Perubahan sejumlah pasal tentang pengutamaan produk dalam negeri, penciptaan nilai tambah di dalam negeri, serta kemitraan peternak dengan industri pada RUU Cipta Kerja membuat peluang usaha peternak lokal semakin kecil.
Oleh
M Paschalia Judith
·3 menit baca
JAKARTA, KOMPAS — Rancangan Undang-Undang Cipta Kerja mengubah pasal-pasal yang mengamanatkan pengutamaan produk dalam negeri, penciptaan nilai tambah di dalam negeri, serta kemitraan dengan industri sebagaimana tertuang dalam Undang-Undang Nomor 41 Tahun 2014 tentang Peternakan dan Kesehatan Hewan.
Perubahan itu membuat peluang mendapatkan nilai tambah melalui usaha peternakan di dalam negeri makin berkurang. Peternak skala kecil juga berisiko makin kesulitan bersaing. Sebab, tanpa pelonggaran saja, sebagian di antara peternak skala kecil gulung tikar, kalah bersaing dengan perusahaan peternakan terintegrasi.
Ketua Umum Perhimpunan Peternak Sapi dan Kerbau Indonesia (PPSKI) Teguh Boediyana, Kamis (15/10/2020), berpendapat, pemerintah mesti merumuskan aturan turunan secara komprehensif dengan melibatkan pemangku kepentingan sehingga komitmennya nyata, seperti komitmen mengedepankan kepentingan peternak sesuai amanat Pasal 34 RUU Cipta Kerja.
Guna mendukung komitmen itu, aturan turunan mesti menyatakan aspek perlindungan secara konkret bagi peternak dan kesempatan peternak mengambil peluang usaha yang ada.
Menurut Guru Besar Fakultas Peternakan IPB University Muladno, RUU Cipta Kerja bukan solusi atas problematika riil yang tengah dihadapi peternak. ”Perubahan (dalam RUU Cipta Kerja) itu justru tidak menciptakan pekerjaan bagi peternak di desa,” ujarnya.
Pasal 36B Ayat (1) UU No 41/2014, misalnya, mengamanatkan, pemasukan ternak dan produk hewan dari luar negeri ditempuh apabila produksi dan pasokan di dalam negeri belum mencukupi kebutuhan konsumsi masyarakat. Ayat (2), (3), dan (5) dalam pasal itu menyebutkan, pemasukan ternak harus berupa bakalan yang beratnya tak boleh melebihi batas berat tertentu.

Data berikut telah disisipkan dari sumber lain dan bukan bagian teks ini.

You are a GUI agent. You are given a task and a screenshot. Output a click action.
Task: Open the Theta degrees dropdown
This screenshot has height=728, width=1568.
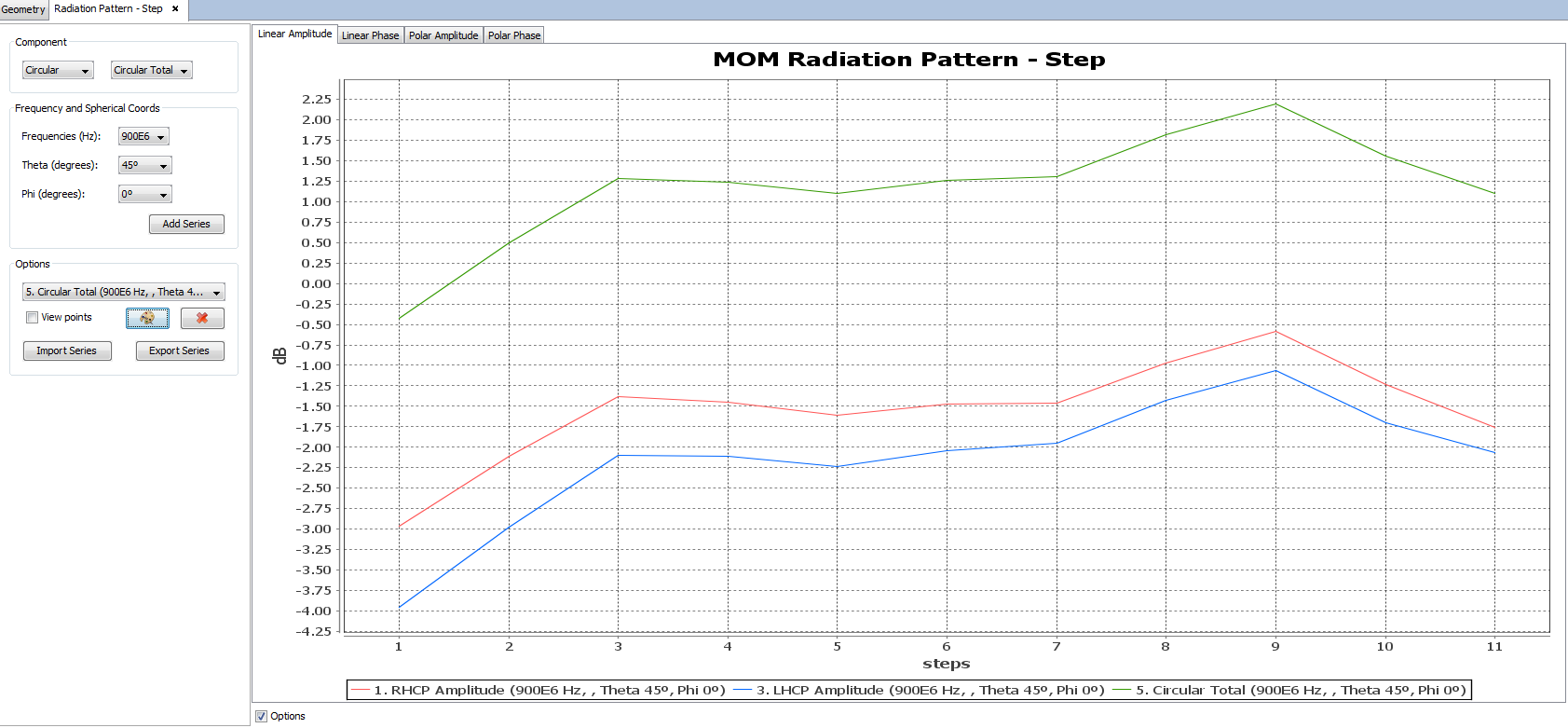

Pengimpor juga diwajibkan menggemukkan bakalan di dalam negeri untuk memperoleh nilai tambah dalam jangka paling cepat empat bulan sejak pelepasan karantina. Namun, RUU Cipta Kerja mengubahnya, pemasukan ternak dan produk hewan dari luar negeri ditempuh untuk memenuhi kebutuhan dengan memperhatikan kepentingan peternak. Ketentuan impor ternak berupa bakalan pun tidak tertera dalam RUU Cipta Kerja.
Padahal, kata Muladno, ketentuan wajib impor produk ternak berupa bakalan bertujuan mendapatkan nilai tambah dan menciptakan kegiatan ekonomi di dalam negeri. Penggemukan bakalan juga menggerakkan petani penghasil hijauan pakan dan menghasilkan bahan baku pupuk.
Ketua Pusat Kajian Pertanian Pangan dan Advokasi Yeka Hendra Fatika menilai, perubahan Pasal 36B UU No 41/2014 membuka peluang impor daging dan ayam beku yang berisiko membanjiri pasar. Produk impor cenderung lebih murah dibandingkan produk peternak dalam negeri.
Selain subsektor peternakan, RUU Cipta Kerja juga mengubah ketentuan impor pangan di sejumlah UU. Impor tidak lagi mensyaratkan kecukupan stok dan produksi dalam negeri.
Sebelumnya, Kepala Biro Hukum Kementerian Pertanian Eddy Purnomo menyatakan, Indonesia punya dua pijakan, yakni ketahanan pangan untuk politik luar negeri dan kedaulatan pangan saat di dalam negeri. Pemerintah menjamin penyerapan lewat norma, standar, prosedur, dan kriteria turunan RUU. Namun, Indonesia mesti memperhatikan prinsip perdagangan bebas dan ketentuan Organisasi Perdagangan Dunia (WTO).